Private equity firms have seen a dramatic change in the investment climate since interest rates began their rapid climb in 2022. The high cost of borrowing has made it harder for them to finance new acquisitions, or find buyers for the assets they already hold at valuations they’ll find attractive.
Still, there have been signs of a thaw in deal activity so far in 2024 now that it appears the Federal Reserve and other central banks are poised to start lowering interest rates.
Overall, IMCO posted a 5.6 per cent return last year, underperforming the benchmark of 6.6 per cent, according to a statement Friday. The fund had positive returns in every major asset class except real estate, where it lost 13 per cent. It outperformed the benchmark in public stocks and fixed income, but undershot on private equity.
“It’s not that we saw something happening in 2023, or we were contrarians, Chief Executive Officer Bert Clark said in an interview. “We held to our long-term strategies and it worked.”
IMCO is a relative young organization, launched less than a decade ago to consolidate the management of a number of retirement funds for government workers in Ontario, Canada’s most populous province. As such, it’s still building up some of its investing programs, including private equity and private credit.
Last year, the Toronto-based manager allocated $509 million to three new private equity partners, including European buyout funds managed by Cinven Capital and IK Investment Partners, and did nearly $1 billion in direct and co-investment PE deals.
The fund has also been growing its credit business, investing in everything from investment grade credit to structured private credit through external fund managers and co-investments — including allocations to funds run by Ares Management, Carlyle Group and Blackstone.
IMCO boosted its activity in private credit last year, raising it to nearly 50 per cent of the global credit portfolio as of December. Management plans to increase that to 70 per cent, according to the fund’s annual report.
IMCO is also look for exposure exposure to the infrastructure that supports the energy transition and artificial intelligence, according to Stoyanova. Last year, the fund committed $400 million in Northvolt AB, a Swedish sustainable battery company, via convertible notes.
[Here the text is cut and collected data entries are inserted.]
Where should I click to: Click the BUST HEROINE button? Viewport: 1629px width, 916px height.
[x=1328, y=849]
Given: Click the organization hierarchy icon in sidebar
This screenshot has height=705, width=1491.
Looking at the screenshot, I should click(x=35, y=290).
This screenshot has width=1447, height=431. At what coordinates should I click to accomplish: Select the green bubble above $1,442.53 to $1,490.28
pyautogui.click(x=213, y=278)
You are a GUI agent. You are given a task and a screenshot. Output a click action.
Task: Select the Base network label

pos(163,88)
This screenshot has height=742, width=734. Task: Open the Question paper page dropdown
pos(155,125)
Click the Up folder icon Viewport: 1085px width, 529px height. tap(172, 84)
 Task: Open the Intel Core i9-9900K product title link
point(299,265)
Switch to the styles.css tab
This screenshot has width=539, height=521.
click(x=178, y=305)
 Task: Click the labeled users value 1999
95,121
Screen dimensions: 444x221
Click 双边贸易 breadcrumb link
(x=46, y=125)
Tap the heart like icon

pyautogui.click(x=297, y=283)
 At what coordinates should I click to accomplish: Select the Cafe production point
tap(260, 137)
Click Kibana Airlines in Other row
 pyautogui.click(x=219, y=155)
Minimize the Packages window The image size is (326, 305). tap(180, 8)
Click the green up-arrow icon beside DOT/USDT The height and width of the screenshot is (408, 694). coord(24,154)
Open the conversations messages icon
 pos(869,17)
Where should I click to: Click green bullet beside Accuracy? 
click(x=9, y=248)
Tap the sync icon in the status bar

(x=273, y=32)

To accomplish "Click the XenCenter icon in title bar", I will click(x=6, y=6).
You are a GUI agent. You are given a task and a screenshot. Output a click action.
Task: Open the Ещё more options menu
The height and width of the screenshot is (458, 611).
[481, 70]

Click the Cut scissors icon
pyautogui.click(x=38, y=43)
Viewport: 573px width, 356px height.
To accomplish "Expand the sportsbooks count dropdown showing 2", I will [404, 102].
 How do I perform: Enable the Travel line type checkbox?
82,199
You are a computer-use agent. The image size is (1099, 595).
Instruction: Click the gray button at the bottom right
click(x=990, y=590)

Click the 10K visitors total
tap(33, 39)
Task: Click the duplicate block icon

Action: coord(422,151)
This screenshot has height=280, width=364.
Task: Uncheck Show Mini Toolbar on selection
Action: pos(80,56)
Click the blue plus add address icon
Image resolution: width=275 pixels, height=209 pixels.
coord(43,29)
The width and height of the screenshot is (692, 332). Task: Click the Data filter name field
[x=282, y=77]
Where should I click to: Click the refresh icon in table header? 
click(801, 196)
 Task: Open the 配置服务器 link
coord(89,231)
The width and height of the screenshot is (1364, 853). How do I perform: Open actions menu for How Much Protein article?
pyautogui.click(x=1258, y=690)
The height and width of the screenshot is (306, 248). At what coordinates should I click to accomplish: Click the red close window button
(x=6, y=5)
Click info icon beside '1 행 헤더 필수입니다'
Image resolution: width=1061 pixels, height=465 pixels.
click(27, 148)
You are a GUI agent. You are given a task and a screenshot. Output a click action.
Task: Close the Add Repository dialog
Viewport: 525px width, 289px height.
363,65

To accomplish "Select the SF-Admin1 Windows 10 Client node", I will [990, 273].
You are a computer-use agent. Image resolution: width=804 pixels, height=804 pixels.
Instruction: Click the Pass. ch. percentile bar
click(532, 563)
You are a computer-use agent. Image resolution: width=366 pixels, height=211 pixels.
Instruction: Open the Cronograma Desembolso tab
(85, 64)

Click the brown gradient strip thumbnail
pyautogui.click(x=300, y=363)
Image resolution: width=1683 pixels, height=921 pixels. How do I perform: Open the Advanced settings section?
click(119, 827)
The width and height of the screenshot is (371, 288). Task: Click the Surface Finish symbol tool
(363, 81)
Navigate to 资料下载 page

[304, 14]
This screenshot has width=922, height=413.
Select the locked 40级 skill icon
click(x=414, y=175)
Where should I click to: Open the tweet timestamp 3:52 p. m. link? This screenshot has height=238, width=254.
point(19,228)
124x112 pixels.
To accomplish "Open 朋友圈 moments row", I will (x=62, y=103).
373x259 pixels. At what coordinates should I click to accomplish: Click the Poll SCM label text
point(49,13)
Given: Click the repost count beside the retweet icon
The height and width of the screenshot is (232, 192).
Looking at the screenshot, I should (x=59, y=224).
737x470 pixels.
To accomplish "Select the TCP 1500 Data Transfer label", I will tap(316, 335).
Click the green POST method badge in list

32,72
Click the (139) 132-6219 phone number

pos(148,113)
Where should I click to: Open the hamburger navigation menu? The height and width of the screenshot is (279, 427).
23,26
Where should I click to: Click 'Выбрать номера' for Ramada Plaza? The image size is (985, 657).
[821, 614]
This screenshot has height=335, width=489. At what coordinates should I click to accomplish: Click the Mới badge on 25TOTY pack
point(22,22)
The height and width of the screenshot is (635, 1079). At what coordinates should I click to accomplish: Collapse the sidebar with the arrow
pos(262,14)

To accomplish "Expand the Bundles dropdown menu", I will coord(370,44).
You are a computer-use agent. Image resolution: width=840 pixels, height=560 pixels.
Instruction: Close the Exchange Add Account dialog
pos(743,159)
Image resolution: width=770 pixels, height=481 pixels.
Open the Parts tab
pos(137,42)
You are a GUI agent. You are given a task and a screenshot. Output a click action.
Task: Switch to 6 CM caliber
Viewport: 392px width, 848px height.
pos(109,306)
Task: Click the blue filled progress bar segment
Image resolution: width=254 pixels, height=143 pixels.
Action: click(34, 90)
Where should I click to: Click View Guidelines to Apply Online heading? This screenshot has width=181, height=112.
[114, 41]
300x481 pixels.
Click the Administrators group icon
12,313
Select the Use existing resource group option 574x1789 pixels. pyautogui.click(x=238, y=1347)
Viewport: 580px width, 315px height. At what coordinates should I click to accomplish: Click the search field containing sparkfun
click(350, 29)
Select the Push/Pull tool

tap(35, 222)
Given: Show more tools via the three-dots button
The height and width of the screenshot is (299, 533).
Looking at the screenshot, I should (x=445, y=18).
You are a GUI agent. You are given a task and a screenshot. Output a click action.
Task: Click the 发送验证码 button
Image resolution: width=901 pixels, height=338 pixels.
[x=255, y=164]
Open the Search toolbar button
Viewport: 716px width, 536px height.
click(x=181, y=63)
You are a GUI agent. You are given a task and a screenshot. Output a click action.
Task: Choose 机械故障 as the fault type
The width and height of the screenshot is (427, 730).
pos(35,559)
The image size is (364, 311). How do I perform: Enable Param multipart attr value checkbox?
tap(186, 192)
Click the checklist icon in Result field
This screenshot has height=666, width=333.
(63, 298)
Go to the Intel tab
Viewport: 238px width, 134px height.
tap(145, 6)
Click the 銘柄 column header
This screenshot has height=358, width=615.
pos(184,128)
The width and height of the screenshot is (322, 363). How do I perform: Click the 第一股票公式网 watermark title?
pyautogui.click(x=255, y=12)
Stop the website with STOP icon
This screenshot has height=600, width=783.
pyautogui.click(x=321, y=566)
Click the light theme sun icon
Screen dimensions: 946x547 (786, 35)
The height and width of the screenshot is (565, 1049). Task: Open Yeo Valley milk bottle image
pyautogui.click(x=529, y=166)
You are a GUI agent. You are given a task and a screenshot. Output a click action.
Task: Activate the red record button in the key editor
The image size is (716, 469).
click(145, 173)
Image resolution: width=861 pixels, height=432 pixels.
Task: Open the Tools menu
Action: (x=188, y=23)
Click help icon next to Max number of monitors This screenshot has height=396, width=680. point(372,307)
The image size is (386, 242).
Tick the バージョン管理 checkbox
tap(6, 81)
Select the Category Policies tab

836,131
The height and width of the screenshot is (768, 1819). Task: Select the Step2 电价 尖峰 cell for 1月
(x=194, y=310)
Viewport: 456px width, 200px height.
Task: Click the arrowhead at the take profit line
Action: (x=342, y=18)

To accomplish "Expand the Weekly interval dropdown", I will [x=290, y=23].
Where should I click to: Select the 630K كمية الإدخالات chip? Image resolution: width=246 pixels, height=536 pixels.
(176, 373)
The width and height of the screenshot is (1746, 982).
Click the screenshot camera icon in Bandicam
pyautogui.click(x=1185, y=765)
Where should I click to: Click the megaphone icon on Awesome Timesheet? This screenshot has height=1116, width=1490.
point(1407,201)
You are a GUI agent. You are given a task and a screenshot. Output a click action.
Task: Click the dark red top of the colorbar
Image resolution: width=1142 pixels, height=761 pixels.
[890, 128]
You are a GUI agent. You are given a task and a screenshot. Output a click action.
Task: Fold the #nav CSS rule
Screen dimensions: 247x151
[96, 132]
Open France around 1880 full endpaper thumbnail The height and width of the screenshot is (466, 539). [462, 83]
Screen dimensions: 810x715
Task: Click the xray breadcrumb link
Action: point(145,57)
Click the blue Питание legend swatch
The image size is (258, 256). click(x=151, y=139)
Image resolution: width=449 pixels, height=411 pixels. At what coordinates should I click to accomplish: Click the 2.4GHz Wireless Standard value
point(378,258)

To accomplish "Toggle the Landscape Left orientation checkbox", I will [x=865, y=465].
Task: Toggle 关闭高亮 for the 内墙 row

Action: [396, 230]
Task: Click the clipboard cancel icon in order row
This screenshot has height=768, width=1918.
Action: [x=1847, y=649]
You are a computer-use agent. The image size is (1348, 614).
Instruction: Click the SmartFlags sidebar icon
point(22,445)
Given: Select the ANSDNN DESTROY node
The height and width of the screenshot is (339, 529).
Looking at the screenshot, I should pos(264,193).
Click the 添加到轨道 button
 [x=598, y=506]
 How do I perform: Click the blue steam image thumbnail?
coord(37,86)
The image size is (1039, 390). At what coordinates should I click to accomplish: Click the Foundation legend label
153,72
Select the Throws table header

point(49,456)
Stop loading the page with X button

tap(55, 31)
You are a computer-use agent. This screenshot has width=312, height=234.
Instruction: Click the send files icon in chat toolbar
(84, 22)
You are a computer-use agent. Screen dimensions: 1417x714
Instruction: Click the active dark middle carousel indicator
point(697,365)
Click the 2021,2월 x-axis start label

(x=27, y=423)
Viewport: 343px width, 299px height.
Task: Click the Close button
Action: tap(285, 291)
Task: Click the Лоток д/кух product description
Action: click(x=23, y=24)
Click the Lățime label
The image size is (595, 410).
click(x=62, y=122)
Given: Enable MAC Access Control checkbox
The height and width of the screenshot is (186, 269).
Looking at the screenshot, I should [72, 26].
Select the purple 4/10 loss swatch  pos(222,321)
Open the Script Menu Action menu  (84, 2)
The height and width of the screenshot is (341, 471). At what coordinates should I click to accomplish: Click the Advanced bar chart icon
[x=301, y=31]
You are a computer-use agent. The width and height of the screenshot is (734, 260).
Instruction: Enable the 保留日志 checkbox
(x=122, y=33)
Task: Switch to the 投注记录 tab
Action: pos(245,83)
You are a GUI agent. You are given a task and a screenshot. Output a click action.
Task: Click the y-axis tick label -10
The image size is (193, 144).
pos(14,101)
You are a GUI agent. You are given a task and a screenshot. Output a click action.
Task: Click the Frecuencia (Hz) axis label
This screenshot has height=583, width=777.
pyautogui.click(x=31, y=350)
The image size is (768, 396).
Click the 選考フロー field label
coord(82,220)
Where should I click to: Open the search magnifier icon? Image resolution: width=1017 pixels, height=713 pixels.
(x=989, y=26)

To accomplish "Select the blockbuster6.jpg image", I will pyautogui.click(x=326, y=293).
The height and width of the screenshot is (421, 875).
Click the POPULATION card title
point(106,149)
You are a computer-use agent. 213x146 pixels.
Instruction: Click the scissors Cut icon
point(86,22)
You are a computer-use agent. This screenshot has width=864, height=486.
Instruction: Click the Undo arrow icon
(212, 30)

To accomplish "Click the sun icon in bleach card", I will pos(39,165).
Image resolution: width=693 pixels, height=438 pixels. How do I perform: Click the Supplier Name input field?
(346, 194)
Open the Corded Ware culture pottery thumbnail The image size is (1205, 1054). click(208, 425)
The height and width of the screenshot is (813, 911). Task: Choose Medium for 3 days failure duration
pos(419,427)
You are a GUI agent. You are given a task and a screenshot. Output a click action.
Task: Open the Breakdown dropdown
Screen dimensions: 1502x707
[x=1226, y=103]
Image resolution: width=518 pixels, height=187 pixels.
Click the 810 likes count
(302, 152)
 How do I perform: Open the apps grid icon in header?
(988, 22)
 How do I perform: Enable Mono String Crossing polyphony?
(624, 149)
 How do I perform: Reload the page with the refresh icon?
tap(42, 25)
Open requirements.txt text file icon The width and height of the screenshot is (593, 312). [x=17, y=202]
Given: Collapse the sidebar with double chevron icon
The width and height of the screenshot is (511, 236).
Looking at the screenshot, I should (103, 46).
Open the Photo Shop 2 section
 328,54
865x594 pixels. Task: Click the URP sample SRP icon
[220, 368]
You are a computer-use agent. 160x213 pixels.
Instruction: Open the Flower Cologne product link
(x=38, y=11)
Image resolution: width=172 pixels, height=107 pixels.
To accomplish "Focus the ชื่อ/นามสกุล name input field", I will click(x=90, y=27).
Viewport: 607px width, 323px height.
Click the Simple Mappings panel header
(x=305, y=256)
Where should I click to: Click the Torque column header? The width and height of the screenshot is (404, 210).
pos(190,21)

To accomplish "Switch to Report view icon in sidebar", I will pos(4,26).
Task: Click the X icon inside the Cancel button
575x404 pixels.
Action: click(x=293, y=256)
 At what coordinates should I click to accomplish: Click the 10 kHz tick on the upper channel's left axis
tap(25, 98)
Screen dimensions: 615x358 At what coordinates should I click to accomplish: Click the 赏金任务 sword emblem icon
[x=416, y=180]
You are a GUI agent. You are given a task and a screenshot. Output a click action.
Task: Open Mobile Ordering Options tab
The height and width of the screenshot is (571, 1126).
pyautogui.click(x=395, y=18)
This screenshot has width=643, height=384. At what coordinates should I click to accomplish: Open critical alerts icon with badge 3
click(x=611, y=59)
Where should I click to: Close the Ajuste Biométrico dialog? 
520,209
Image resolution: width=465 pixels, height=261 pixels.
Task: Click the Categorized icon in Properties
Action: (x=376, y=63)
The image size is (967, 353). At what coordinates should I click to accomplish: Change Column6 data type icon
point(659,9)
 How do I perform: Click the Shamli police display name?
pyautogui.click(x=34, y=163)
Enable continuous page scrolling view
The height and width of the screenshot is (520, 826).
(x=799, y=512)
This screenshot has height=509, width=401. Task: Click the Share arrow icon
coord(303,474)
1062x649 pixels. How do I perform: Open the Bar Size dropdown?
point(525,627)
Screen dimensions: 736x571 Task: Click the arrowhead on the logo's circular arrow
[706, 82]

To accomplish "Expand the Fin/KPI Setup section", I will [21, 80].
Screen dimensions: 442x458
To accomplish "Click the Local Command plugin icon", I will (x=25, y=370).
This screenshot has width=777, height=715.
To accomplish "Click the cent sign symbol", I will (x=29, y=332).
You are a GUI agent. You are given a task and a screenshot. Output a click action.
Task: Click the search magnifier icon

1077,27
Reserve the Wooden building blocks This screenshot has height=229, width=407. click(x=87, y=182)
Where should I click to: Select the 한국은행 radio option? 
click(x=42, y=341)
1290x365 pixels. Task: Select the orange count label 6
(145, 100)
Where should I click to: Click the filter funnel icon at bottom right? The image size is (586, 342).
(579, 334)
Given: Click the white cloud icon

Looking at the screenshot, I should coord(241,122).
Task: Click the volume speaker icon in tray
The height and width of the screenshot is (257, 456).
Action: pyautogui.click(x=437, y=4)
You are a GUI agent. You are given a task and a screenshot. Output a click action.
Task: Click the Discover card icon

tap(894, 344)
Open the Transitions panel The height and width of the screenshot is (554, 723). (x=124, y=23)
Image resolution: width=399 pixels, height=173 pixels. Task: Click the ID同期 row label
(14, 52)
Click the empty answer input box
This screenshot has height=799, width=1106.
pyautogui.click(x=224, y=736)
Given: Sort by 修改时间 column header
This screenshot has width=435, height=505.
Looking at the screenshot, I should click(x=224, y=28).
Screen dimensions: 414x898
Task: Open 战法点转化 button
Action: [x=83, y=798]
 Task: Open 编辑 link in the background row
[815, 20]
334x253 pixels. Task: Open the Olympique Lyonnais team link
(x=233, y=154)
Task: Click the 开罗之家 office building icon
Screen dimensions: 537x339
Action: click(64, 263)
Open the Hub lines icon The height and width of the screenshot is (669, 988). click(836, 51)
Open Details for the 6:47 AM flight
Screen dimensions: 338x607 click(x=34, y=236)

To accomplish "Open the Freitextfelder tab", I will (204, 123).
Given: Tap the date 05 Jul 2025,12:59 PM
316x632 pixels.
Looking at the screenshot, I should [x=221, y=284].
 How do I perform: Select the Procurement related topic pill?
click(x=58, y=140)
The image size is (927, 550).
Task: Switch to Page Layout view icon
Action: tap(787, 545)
And it invested $150 million in CoreWeave, a cloud-computing firm.
Imco sold some of its stakes in infrastructure funds in the secondary market and may do the same in private equity funds in the future “to make room for direct investments or to commit to the fund manager’s next vintage,” Stoyanova said.
Office buildings and retail assets were 53 per cent of Imco’s property holdings as of Dec. 31, with a heavy tilt toward Canada.
IMCO, which inherited a big chunk of its property portfolio from the pension funds it assumed control of years ago, has been diversifying into European and U.S. real estate, according to Stoyanova. Last year, the pension fund disposed of around $1 billion in Canadian real estate assets. “Obviously in order to transform it, we need to dispose assets to get dry powder to buy new ones,” she said.